The safety significance of the feedwater isolation on May 24, 2008 was very low. Steam generator inventory remained above the low water level trip throughout this event and its restoration.

As designed, feedwater isolation occurred when the "A" steam generator indicated narrow range level reached the high level setpoint of greater than or equal to 92.2 percent.

Following initiation of the automatic feedwater isolation signal, all ESF equipment responded as expected. The running steam generator main feedwater pump tripped, the remaining steam generator bypass feedwater regulating valves closed, the Feedwater Containment Isolation Valves closed, and the two motor-driven Auxiliary Feedwater System pumps started, as designed. The feedwater isolation signal also closes the main feedwater regulating valves (which were already closed) and trips the Main Turbine (which was offline).

Following the unplanned actuation, the feedwater isolation signal was reset, normal feedwater flow was re-established via the "B" main feedwater pump, and auxiliary feedwater pumps were manually secured and placed back into automatic control. There were no adverse effects identified to the main steam system from the indicated high water level in the steam generators. The reactor remained stable at approximately 16% reactor power.

At the time of the BVPS Unit 2 feedwater isolation, the only out-of-service components modeled in the Unit 2 Probabilistic Risk Analysis were the "A" & "B" containment instrument air compressors, with containment instrument air being supplied from station instrument air through the open cross-tie valve 2IAC-MOV131. Additionally, with the main turbine and generator offline, the breakers associated with the fast bus transfer function were still transferred to the off-site power supplies. Also, since the reactor power level was less than 40 percent, Anticipated Transients Without Scram (ATWS) concerns are not postulated. Using these assumptions and assuming a postulated Total Loss of Main Feedwater Initiating Event (i.e., setting the Probability to 1.0), the Conditional Core Damage Probability is very small.

Based upon the above, the safety significance of the event condition was very low.

CORRECTIVE ACTIONS

1. The BVPS Licensed Operator Retraining program will be modified to include simulator and classroom sessions that address manual operations of the bypass feedwater regulating valves at low power level, with a periodic re-training frequency.

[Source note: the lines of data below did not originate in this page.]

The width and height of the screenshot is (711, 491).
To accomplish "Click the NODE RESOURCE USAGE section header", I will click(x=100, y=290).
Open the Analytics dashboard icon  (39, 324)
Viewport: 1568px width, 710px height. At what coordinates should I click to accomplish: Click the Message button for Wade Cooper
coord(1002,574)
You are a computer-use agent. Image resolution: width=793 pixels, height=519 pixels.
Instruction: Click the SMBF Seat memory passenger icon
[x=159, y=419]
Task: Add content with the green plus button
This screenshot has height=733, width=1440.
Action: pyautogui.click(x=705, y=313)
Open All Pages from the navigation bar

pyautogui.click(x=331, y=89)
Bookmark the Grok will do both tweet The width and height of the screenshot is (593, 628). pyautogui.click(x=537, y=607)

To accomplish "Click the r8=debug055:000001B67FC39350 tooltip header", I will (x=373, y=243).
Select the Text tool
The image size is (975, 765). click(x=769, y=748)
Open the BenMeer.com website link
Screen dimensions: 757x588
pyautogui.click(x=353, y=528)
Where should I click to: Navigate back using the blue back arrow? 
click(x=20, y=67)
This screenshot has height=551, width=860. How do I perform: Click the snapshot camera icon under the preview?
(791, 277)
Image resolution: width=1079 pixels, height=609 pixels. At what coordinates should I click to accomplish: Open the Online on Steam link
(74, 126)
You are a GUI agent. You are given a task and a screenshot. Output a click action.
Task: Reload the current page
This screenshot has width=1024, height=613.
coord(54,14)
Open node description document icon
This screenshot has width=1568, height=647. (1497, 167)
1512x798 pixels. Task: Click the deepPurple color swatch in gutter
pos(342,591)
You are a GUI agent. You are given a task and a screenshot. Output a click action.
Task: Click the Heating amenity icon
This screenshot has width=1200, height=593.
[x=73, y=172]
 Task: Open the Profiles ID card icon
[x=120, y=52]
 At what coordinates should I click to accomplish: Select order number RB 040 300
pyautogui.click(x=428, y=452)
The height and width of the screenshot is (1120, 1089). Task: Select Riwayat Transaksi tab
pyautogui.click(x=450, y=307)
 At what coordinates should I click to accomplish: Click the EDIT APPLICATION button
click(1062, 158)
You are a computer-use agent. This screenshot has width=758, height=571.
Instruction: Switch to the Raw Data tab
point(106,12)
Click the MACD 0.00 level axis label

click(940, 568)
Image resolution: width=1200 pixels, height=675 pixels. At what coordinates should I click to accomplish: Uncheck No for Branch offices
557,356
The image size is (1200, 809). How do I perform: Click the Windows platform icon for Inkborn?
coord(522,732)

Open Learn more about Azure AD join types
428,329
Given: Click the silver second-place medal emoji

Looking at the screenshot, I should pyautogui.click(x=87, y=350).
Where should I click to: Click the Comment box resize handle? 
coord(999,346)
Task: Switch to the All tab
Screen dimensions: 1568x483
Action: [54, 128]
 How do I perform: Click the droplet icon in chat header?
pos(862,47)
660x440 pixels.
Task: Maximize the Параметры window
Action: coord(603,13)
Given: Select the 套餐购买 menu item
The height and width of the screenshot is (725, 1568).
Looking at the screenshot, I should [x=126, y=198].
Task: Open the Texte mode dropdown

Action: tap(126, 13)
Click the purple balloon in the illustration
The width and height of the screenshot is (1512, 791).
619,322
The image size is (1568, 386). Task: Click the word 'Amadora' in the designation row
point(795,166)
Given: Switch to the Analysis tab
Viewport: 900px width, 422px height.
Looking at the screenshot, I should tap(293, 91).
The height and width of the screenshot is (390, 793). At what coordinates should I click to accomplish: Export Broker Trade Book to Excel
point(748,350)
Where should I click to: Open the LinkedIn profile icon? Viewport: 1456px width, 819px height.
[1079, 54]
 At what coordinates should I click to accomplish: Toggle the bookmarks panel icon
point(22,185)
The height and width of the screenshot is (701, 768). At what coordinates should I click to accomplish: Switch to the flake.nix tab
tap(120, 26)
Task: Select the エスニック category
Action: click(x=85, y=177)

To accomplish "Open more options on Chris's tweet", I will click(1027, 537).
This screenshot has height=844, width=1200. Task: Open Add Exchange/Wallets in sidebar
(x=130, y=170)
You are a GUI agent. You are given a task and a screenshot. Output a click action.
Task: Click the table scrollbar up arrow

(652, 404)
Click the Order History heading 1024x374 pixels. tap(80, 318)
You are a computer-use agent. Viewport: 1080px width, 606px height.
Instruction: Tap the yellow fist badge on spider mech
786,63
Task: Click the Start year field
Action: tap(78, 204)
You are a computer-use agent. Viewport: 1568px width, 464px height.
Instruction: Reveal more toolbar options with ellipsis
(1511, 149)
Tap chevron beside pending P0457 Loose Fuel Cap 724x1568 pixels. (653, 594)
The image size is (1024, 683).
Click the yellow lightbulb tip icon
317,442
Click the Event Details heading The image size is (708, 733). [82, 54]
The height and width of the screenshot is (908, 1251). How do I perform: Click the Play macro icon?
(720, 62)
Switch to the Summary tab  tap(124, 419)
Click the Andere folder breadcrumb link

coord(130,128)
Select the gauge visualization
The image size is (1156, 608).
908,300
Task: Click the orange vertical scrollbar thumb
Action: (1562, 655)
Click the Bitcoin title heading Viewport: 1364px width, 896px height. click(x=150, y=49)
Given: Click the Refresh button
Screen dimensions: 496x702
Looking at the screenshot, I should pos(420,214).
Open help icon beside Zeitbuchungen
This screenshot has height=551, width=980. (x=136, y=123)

2. Plant criteria on Just-In-Time (JIT) Training will be revised to require all control room crews and operators involved in plant startup/shutdown to attend the JIT Training.

3. Supplemental actions will be performed based upon additional performance gap analysis and safety culture assessment results.

Completion of the above and other corrective actions are being tracked through the BVPS corrective action program.

PREVIOUS SIMILAR EVENTS

A review found no prior BVPS Unit 1 and one prior BVPS Unit 2 Licensee Event Report within the last ten years for an event involving an actuation of the Auxiliary Feedwater System due to high steam generator water level.

  • BVPS Unit 2 LER 2000-001, "ESF Actuation of Feedwater Isolation While Shutting the Plant Down for Refueling." This LER event resulted from lack of procedural clarity combined with simulation training not being consistent with actual plant response. The previous corrective actions were ineffective because 1) previous training to correct personnel knowledge errors was only performed one time, and 2) previous reinforcement of expectations/standards resulted in unclear expectations relative to the hierarchy of procedures.